Underwater wireless sensor networks (UWSNs) are made up of several underwater wireless sensor nodes that are scattered throughout the marine environment and can be utilized for resource discovery, navigation, surveillance, data collecting, and disaster prediction. Energy efficiency becomes a significant issue in the UWSN’s design due to the use of limited battery capacity and the difficulties of changing or charging the inbuilt batteries. To overcome the energy efficiency problem in routing, a hybrid approach is developed in this study for UWSNs. Initially, a Range-based Localization technique was used to locate sensor nodes, which used the received signal intensity and arrival time to provide reliable node range estimation.
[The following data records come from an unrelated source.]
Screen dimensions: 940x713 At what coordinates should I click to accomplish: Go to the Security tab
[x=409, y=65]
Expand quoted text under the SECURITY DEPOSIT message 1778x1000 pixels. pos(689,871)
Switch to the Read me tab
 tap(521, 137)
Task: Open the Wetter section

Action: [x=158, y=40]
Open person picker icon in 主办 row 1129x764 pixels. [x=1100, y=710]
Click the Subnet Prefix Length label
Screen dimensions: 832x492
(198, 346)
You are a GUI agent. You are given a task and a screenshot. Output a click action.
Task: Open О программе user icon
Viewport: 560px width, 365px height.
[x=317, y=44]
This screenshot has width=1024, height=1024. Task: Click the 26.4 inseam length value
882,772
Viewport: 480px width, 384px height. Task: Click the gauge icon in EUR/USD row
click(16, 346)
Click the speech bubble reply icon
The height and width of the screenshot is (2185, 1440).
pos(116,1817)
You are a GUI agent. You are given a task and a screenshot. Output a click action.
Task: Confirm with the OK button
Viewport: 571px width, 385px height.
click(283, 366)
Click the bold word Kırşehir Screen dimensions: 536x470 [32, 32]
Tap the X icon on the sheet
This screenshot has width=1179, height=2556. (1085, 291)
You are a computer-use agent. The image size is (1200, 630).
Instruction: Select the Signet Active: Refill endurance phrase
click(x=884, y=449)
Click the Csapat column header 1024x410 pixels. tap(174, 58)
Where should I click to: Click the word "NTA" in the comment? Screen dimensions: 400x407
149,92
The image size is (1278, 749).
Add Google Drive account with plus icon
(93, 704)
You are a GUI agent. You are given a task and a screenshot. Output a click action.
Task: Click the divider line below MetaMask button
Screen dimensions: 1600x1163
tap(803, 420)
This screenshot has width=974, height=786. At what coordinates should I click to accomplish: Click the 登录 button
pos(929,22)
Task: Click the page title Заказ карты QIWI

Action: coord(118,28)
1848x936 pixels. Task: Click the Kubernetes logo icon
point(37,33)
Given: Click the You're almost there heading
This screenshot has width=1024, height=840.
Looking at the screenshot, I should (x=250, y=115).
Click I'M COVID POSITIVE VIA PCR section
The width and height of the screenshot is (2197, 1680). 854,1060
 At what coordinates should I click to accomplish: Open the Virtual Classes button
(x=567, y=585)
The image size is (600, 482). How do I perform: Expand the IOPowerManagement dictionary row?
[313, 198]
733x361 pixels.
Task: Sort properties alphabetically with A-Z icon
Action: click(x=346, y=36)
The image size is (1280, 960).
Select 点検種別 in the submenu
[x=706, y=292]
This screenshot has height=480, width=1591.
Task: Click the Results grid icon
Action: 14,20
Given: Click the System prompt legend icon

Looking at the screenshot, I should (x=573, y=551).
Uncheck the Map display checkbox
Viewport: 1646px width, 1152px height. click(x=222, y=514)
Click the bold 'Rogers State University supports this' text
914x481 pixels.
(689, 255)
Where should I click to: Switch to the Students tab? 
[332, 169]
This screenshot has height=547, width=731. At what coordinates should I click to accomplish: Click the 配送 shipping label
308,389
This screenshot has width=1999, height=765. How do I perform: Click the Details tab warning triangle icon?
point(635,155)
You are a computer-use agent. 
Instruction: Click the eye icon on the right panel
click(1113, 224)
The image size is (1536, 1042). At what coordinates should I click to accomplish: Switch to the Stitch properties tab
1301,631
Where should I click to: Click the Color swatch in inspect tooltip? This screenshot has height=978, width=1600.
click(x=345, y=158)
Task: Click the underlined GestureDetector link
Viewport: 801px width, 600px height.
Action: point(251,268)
Accordingly, this work presents a Recursive Position Estimation (RPE) technique, which determines the sensor location for a given number of available anchor references. A path must be built between a sensor (or source) and the desired destination (or surface sink) for effective and reliable data transmission. Between the sensor nodes, a multi-hop communication channel is conceivable. The intermediate nodes deliver the packet data until it reaches the sink node in multi-hopping. To route packet data towards the destination, an Artificial Bee Colony (ABC) integrated Chaotic Particle-swarm Krill Herd (ABC-CPKH) technique is used, as the main contribution deals with the choice of cluster head. Due to the harsh underwater environment, its capabilities, and the open acoustic channel is vulnerable to threats and malicious attacks. The research suggested a Delphi detection system to reduce the threat problem in UWSN, which prevents undesired packets from being delivered to the destination, mainly, it prevents the data from the wormhole attack. PDR, end-to-end delay, energy consumption, network lifetime, localization energy, localization coverage, detection rate, etc., are performance metrics for the proposed study, which is simulated using Python software. The proposed method is compared to the existing IRL-WOA, EECRP, and DSIP methods, Compared to these methods, the proposed method provided 6%, 3.5% and 4% better performance for time complexity, energy consumption and delay. Consequently, future research can suggest new metaheuristic algorithms to more efficiently allocate resources and increase localization accuracy, respectively.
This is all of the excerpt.